Foi o mais execrável exercício de demagogia a que me foi dado assistir em toda a minha vida num programa de televisão. O que os senhores Medina Carreira e Henrique Raposo disseram acerca das pensões de aposentação, de reforma e de sobrevivência é um embuste completo, como demonstrarei mais abaixo. É também um exemplo de uma das dez estratégias clássicas de manipulação do público através da comunicação social, aquela que se traduz no preceito: «dirigir-se ao espectador como se fosse uma criança de menos de 12 anos ou um débil mental». 

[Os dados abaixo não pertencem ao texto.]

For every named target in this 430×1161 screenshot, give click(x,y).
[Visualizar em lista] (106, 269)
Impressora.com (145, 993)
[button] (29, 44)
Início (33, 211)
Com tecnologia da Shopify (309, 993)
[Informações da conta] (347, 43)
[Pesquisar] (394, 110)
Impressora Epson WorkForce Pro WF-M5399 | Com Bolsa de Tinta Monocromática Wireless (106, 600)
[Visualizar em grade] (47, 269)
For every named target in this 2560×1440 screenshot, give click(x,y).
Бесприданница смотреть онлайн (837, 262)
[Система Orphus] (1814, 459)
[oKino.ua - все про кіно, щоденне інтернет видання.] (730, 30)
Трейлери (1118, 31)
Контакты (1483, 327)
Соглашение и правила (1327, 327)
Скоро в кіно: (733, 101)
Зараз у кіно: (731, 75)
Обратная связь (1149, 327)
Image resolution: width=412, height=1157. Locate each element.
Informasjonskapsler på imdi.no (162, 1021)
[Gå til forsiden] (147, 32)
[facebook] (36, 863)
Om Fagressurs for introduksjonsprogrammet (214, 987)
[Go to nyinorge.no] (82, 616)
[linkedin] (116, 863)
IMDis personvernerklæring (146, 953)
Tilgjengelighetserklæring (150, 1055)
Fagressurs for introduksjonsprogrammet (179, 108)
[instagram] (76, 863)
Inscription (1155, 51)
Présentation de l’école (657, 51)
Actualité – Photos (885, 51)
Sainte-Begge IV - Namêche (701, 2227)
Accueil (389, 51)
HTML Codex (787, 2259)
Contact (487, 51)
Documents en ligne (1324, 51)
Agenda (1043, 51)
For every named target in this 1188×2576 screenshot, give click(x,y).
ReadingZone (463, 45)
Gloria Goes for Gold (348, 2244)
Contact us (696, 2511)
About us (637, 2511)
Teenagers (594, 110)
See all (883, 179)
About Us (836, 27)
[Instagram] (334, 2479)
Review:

Mas nada do que os senhores Medina Carreira e Henrique Raposo dizem ou possam dizer pode apagar os factos. Os factos são teimosos. Ficam aqui apenas os essenciais, para não me alargar muito: 
1. OS FUNDOS DO SISTEMA PREVIDENCIAL da Segurança Social (Caixa Nacional de Aposentações e Caixa Geral de Aposentações), com os quais são pagas essas pensões, NÃO PERTENCEM AO ESTADO (muito menos a este governo, ou qualquer outro). Não há neles um cêntimo que tenha vindo dos impostos cobrados aos portugueses (incluindo os aposentados e reformados). PERTENCEM EXCLUSIVAMENTE AOS SEUS ACTUAIS E FUTUROS BENEFICIÁRIOS, QUE PARA ELES CONTRIBUIRAM E CONTRIBUEM DESCONTANDO 11% dos seus salários mensais, acrescidos de mais 23,75% (também extraídos dos seus salários) que as entidades empregadoras, privadas e públicas, deveriam igualmente descontar para esse efeito (o que nem sempre fazem [voltarei a este assunto no ponto 3]). 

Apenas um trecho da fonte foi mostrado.